Sukses

Parenting

9 Cara mengasah Kreativitas Anak

Fimela.com, Jakarta Pada dasarnya, setiap orang terlahir memiliki kreativitas atau suatu kemampuan untuk menggunakan imajinasi, orisinalitas dan produktivitas. Namun untuk mengembangkan kreativitas tersebut perlu diasah sejak kecil.

Banyak cara yang bisa dilakukan orangtua untuk mengembangkan kreativitas anak.

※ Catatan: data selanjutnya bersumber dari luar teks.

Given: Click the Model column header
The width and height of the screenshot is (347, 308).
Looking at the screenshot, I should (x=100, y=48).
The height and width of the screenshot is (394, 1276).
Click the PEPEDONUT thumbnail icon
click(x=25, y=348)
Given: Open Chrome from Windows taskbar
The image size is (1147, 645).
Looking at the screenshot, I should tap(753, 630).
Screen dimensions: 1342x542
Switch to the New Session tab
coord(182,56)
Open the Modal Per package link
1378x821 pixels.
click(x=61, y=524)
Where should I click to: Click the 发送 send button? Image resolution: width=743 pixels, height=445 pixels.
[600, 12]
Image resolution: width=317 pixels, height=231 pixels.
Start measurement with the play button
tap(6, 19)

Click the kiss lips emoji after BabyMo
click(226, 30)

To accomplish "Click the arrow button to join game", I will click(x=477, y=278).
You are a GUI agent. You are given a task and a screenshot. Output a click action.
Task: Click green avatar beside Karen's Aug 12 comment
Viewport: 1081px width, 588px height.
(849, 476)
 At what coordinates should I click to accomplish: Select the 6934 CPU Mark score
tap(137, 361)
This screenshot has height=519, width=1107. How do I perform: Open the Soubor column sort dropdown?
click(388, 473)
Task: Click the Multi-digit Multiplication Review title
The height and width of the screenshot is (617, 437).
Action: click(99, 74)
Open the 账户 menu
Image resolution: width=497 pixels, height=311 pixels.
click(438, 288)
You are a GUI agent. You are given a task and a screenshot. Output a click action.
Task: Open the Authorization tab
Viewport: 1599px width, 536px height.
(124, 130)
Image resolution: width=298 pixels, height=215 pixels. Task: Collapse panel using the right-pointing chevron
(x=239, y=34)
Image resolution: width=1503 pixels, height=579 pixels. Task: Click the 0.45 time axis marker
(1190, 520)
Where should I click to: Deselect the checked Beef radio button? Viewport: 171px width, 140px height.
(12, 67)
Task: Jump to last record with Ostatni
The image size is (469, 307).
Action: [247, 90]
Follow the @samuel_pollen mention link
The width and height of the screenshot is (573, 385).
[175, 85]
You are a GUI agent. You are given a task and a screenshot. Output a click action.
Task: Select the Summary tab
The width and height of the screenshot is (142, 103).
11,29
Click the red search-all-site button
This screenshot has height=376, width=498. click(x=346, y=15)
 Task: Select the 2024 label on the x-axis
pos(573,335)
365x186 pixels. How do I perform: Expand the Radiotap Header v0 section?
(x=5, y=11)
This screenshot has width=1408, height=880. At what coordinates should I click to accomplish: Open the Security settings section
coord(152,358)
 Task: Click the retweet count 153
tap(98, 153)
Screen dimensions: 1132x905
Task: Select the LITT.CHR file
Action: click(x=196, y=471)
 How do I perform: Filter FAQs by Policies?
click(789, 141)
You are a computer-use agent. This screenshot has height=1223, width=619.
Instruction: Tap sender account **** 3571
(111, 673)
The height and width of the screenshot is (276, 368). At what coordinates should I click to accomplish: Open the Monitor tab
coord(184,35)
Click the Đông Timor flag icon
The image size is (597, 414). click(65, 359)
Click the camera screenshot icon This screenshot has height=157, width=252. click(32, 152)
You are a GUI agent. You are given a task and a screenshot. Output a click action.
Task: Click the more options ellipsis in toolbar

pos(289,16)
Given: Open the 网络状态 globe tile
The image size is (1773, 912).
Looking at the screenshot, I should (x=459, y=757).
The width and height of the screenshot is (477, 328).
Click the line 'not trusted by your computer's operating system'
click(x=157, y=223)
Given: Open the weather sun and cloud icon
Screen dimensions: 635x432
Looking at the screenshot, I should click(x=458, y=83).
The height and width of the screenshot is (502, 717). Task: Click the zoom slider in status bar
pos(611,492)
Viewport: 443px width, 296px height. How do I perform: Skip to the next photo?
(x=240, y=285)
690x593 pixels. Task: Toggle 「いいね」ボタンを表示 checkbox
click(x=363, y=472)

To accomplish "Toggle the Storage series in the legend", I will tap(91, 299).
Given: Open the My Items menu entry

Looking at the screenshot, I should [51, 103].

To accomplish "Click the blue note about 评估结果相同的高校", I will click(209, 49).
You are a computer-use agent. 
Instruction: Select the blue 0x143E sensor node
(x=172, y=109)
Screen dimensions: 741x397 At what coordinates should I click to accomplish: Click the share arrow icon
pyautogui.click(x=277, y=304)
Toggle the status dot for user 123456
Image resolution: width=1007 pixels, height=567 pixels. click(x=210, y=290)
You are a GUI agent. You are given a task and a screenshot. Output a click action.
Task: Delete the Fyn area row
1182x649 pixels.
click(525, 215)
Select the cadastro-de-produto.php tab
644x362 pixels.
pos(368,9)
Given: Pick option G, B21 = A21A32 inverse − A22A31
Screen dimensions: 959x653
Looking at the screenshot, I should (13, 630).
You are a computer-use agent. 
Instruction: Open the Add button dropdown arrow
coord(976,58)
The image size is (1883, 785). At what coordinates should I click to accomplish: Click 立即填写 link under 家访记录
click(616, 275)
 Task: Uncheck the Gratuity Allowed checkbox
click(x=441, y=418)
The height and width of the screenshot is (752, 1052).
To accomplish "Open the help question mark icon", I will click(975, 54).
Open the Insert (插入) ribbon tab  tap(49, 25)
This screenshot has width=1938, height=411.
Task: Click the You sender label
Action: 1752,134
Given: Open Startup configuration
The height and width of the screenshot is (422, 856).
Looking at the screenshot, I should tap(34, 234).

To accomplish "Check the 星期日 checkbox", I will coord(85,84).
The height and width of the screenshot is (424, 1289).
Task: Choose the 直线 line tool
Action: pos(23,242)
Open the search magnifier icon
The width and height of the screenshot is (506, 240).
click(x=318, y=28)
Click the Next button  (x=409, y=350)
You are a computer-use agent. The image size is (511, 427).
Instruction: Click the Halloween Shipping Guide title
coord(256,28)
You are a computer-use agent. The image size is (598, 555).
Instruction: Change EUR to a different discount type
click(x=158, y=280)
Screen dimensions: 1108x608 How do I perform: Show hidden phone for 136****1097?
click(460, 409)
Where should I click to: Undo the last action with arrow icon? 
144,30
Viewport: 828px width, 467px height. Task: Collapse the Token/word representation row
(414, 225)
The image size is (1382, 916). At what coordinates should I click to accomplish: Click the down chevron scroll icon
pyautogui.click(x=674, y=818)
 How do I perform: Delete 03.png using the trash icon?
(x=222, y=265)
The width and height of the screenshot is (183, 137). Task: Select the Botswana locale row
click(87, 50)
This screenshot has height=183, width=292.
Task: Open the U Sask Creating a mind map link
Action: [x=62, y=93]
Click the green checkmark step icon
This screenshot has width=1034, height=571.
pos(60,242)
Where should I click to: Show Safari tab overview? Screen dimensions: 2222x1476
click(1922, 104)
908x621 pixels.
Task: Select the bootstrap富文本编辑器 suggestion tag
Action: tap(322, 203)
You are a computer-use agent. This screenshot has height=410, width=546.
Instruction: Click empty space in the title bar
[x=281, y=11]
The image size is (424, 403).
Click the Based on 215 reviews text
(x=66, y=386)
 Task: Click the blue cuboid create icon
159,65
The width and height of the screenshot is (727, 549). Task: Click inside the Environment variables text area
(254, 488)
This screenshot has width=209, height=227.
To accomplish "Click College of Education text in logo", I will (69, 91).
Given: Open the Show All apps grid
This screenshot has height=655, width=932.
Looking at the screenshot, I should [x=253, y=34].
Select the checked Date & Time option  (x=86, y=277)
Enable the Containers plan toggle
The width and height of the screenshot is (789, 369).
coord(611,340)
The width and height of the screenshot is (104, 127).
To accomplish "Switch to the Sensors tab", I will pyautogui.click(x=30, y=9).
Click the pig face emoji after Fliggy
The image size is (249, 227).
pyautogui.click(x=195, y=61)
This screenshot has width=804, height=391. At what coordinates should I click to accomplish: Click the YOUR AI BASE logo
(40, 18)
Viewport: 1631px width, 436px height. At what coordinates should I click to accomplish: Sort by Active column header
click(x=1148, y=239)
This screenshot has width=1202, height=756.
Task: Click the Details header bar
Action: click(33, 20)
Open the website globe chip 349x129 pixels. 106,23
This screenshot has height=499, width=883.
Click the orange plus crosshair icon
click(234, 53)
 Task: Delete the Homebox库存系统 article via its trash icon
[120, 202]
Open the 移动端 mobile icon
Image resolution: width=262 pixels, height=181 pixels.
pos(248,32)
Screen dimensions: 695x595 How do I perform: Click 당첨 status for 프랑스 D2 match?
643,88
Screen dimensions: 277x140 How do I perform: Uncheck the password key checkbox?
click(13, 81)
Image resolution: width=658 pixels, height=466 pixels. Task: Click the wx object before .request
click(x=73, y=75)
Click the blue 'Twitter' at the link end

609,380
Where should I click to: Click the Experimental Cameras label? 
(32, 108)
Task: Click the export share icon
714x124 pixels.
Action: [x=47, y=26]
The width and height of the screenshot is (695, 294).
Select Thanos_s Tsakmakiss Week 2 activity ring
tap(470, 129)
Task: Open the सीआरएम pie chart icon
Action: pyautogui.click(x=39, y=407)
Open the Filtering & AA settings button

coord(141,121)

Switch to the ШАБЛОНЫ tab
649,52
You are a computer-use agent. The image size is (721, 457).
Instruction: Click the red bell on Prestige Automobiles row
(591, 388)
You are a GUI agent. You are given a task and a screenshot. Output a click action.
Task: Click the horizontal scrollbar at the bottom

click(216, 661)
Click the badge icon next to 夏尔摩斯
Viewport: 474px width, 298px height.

Apa saja? berikut ulasannya, dilansir dari dosenpsikolog.com

1. berpikir positif

Pikiran positif dapat memancing kreativitas anak. Selalu berikan pesan positif pada anak, misalnya ada sebuah coretan di dinding orangtua tidak mengatakan bahwa itu merusak pemandangan agar tidak mematikan keinginan dan kreativitasnya.

Baiknya, jelaskan perlahan jika ada tempat yang lebih baik untuk menggambar.

2. Jangan memaksakan

Memaksa akan menimbulkan rasa stres, jelas dengan memaksa akan ada hal buruk terjadi. Dimana anak-anak dipaksa dan rasa stress yang muncul bisa menyebabkan jalan kreatifitas mereka akan mati. Memaksa juga bisa membunuh imajinasi dan ide mereka yang sebenarnya ingin dikembangkan.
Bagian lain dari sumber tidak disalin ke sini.